Maybe you guys are correct. I understand not being a detective. I know angles can be weird, but it looks like he is looking right at it.
Angles aren't weird if you choose an applicable one. Any shot from that, well, angle, is going to make it look like the referee is looking at it. You've chosen a camera angle that shows the two relative points without possibly demonstrating what, if anything, is in the path from point A to B. Look at the attached, from 0:22 of the video you commented on.
Did the USA broadcast ever show the lines for Leeds' opening goal today? I think this is the first time that, to the naked eye, I'm pretty convinced something was offside but am apparently wrong. Usually it's in the other direction. But in this case, the cut of the grass makes it look like Bamford is closer to the goal line than any other opponent and I'm trying to reason how, I guess, Martinez's shoulder(?) is closer to goal?

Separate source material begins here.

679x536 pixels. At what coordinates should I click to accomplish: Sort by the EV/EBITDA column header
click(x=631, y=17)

They *never* showed it. I had a question in one of the lead up passes that there might have been offside, but without lines it was too close for me to say. Also, in the 47+ Martinez appears to possibly kick-out at an opponent on the ground putting his studs into the opponent's face. VAR looked at it and I guess thought it wasn't excessive nor brutal, but it sure had a whiff of that.
The thigh on thigh there is pretty consequential. The thing lost in all this is that if it was outside the area, there was a case for DOGSO red. So it was reviewable to that extent. Of course, in England, that's not happening. Regardless, unless Hooper thinks it's a total dive he should be blowing the whistle there and giving the free kick and yellow at minimum. And, if he thinks it's a total dive, then the opposite. This is defensive "VAR will bail me out" at its finest... except, of course, VAR won't bail him out. There's some debate in all three major incidents but I would say what Lisandro Martinez is able to get away with in this game is staggering. In La Liga, we'd be talking more likely than not pen+yellow, VC red and DOGSO red for three separate incidents. In England, he wasn't penalized for any of the alleged fouls.

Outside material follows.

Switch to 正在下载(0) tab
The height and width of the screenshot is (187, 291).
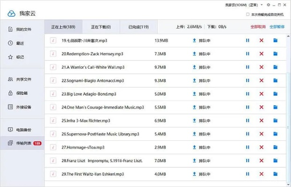102,27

Right. It's that first pass into Bamford. The immediate replay slowed it down and paused on it. Makes me think they knew to check it. I mean, they had to check it. So it had to be onside (right?). But very weird not to show the result on something that close. It absolutely looked offside to me.
I thought about this, but my feeling is that what we see given and not given in England, I thought the contact was "not enough"... In other leagues, my read on it would be different.

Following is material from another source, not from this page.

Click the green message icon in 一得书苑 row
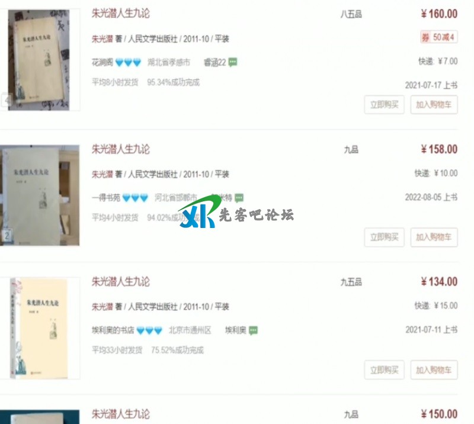The width and height of the screenshot is (474, 424). tap(239, 198)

I found this very interesting, despite being in the middle of the pack in the Championship for touches in the box and fouls against, Bristol City has not been awarded a penalty in 65 games: https://www.nytimes.com/2023/02/10/sports/soccer/bristol-city-penalty-kicks.html
WHU-CHE 88’ Limited replays but certainly looked like a penalty for CHE; the arm wasn’t supporting him on the ground when he blocked the ball.
I have a question about this. I agree that the referee is likely unsighted in this play. (This is back to the wrexham game) But even if he wasn’t, isn’t he lingering on the kicker and the defender who is closing on him for a fraction of a second to make sure there isn’t a foul after the shot is away? That’s what i usually do, which means i wouldn’t have even been looking at the block. Or should the referee ball watch in this case?
This is what you get with rigid instruction. Referee reluctant to call it because it’s the arm on the ground and then VAR won’t send it down for that reason. But yeah, he basically just made a deliberate save with his hand. All those PowerPoint slides apparently make people forget the deliberate part and other relevant considerations. Also, the Ghost of Faghani lingers.
You’ve got to have eyes on both. This is where peripheral vision is key. But the priority is the shot on goal. If there’s a late foul, that’s easier to sense than trying to sense a handball. Also I’d stress that movement is key here. His getting stuck in one place is a big part of the problem here. Maybe the fundamental one.